The Logical Counterfactual Mugging doesn't use a coin flip, but instead looks at the parity of sometime beyond your ability to calculate, like the 10,000th digit of pi. You are told it is even and then asked to pay $100 on the basis that if Omega predict you would have paid, then he would have given you $10,000 if had turned out to be odd.

You might naturally assume that you couldn't construct a logical version of the Counterfactual Prisoner's Dilemma. I certainly did at first. After all, you might say, the coin could have come up tails, but the 10,000th digit of pi couldn't have turned out to be odd. After all, that would be a logical impossibility.

But could the coin actually have come up tails? If the universe is deterministic, then the way it came up was the only way it could ever have come up. So is there is less difference between these two scenarios than it looks at first glance?

Let's see. For the standard counterfactual mugging, you can't find the contradiction because you lack information about the world, while for the logical version, you can't find the contradiction because of processing power. In the former, we could actually construct two consistent worlds - one where it is heads and one where it is tails - that are consistent with the information you have about the scenario. In the later, we can't.

Notice however that for Logical Counterfactual Mugging to be well defined, you need to define what Omega is doing when it is making its prediction. In Counterfactuals for Perfect Predictors, I explained that when dealing with perfect predictors, often the counterfactual would be undefined. For example, in Parfit's Hitchhicker a perfect predictor would never give a lift to someone who never pays in town, so it isn't immediately clear that predicting what such a person would do in town involves predicting something coherent. 

However, even though we can't ask what the hitchhiker would do in an incoherent situation, we can ask what they would do when they receive an input representing an incoherent situation (see Counterfactuals for Perfect Predictors for a more formal description). Indeed, Updateless Decision Theory uses this technique - programs are as defined as input-output maps - although I don't know whether Wei Dai was motivated by this concern or not.

Similarly, the predictor in Logical Counterfactual Mugging must be predicting something that is well defined.
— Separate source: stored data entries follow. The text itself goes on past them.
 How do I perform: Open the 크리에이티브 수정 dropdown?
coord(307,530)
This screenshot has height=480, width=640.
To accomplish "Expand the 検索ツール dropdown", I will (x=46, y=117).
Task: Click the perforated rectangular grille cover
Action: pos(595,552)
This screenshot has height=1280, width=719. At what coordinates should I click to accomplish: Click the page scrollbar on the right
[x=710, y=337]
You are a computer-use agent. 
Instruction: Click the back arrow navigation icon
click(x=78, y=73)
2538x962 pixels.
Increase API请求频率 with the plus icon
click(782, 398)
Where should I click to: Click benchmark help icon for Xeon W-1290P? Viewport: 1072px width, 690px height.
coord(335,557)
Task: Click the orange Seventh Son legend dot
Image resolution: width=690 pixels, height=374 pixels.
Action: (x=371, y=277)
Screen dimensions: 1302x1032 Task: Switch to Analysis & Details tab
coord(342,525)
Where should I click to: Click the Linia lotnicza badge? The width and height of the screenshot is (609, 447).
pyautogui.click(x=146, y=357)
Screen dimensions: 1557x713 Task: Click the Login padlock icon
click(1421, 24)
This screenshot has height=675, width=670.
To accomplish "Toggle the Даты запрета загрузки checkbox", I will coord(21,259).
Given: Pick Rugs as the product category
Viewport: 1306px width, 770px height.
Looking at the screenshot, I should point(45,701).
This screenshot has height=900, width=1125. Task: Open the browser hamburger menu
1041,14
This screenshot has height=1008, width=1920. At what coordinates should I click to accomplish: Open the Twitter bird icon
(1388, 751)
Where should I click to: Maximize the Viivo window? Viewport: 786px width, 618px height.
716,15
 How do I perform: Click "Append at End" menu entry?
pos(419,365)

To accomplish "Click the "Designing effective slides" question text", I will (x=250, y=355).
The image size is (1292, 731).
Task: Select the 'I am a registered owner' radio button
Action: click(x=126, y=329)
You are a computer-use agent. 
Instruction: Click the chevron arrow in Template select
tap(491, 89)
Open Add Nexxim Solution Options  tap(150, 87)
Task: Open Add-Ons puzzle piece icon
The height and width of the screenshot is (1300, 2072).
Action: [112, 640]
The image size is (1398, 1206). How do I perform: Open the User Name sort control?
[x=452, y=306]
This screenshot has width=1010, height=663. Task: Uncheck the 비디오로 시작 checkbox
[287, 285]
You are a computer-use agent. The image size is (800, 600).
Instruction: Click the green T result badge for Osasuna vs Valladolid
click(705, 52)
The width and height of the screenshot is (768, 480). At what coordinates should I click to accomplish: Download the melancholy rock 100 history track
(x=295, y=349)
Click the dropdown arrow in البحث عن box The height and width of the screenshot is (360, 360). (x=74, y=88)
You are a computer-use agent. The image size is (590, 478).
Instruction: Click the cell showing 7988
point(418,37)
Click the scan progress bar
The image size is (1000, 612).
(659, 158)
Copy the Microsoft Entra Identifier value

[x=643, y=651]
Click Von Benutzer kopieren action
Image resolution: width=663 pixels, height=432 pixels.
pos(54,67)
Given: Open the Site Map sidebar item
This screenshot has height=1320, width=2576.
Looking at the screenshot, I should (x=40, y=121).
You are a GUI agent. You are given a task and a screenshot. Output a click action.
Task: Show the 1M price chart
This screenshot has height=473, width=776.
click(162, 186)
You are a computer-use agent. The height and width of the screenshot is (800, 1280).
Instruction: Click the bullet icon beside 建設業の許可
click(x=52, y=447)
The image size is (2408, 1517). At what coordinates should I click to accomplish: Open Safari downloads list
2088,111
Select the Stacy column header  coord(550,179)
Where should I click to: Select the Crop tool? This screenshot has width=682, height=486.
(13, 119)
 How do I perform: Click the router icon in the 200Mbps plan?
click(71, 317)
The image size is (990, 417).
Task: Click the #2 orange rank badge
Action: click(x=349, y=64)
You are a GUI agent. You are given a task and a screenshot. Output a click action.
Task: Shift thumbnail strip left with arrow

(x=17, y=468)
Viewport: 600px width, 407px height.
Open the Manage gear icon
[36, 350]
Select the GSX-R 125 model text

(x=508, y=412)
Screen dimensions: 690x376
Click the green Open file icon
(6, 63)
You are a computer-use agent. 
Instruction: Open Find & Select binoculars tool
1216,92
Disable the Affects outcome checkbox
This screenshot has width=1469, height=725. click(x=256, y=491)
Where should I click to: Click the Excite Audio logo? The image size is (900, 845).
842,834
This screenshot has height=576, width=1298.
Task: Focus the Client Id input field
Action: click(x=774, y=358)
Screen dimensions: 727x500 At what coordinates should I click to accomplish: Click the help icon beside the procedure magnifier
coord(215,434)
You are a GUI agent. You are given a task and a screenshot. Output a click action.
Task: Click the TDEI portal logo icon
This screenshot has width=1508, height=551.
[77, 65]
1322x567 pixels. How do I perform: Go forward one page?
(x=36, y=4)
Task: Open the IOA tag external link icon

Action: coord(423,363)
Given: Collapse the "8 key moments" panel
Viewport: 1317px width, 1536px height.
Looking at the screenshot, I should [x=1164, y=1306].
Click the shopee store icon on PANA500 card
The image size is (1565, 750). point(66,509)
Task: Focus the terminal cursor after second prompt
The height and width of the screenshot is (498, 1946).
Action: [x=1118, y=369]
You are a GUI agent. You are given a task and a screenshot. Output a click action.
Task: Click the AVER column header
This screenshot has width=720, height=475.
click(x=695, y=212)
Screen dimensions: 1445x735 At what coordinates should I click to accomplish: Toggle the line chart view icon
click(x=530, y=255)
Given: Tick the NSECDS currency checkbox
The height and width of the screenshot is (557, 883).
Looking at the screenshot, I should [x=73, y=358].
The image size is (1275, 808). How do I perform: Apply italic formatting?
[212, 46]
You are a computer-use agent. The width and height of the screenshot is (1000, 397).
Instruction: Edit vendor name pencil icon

So we can assume that it is producing a prediction based on an input, which may possibly represent a logically inconsistent situation. Given this, we can construct a logical version of the Counterfactual prisoner's dilemma. Writing this explicitly:

First you are told the 10,000th digit of Pi. Regardless of whether it is odd or even, you are asked for $100. You are then paid $10,000 if you Omega predicts that you would produce output corresponding to paying when fed input correpsonding to having been informed that this digit had the opposite parity that you observed.

There really isn't any difference between how we make the logical case coherent and how we make the standard case coherent. At this point, we can see that just as per the original Counterfactual Prisoner's Dilemma always paying scores you $9900, while never paying scores you nothing. You are guaranteed to do better regardless of the coin flip (or in Abram Demski's terms we now have an all-upside updateless situation).